(Stored items)
========
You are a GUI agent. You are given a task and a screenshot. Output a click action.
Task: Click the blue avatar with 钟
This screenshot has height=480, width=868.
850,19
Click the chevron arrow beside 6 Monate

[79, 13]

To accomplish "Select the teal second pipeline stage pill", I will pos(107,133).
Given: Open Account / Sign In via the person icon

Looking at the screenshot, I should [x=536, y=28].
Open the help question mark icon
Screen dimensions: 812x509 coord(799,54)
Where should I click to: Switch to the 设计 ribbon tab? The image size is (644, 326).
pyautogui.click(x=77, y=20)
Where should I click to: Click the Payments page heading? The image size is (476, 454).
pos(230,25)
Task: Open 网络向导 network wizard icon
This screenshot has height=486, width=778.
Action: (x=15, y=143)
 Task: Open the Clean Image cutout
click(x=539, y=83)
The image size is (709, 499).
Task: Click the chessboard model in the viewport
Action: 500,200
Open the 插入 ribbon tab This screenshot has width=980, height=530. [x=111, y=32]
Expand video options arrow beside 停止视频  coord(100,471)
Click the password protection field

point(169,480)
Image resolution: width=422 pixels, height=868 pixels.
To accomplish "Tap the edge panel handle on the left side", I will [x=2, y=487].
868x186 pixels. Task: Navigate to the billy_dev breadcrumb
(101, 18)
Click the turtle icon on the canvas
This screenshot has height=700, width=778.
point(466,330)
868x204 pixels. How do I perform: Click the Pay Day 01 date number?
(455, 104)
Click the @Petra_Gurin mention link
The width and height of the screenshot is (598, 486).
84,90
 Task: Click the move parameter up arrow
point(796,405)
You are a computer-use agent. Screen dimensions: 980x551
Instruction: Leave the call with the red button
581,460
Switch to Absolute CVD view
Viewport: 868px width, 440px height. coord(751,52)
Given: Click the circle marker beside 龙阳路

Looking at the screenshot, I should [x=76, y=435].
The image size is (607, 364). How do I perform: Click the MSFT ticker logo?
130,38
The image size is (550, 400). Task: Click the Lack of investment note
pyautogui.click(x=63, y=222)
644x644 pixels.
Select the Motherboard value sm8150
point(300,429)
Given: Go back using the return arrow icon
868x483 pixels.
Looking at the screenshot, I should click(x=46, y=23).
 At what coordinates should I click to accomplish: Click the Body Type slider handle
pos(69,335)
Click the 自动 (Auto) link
========
**What you have to do**
In the records above, find each line that mentions the string "agent", then copy it.

**Your response**
You are a GUI agent. You are given a task and a screenshot. Output a click action.
You are a computer-use agent. Screen dimensions: 980x551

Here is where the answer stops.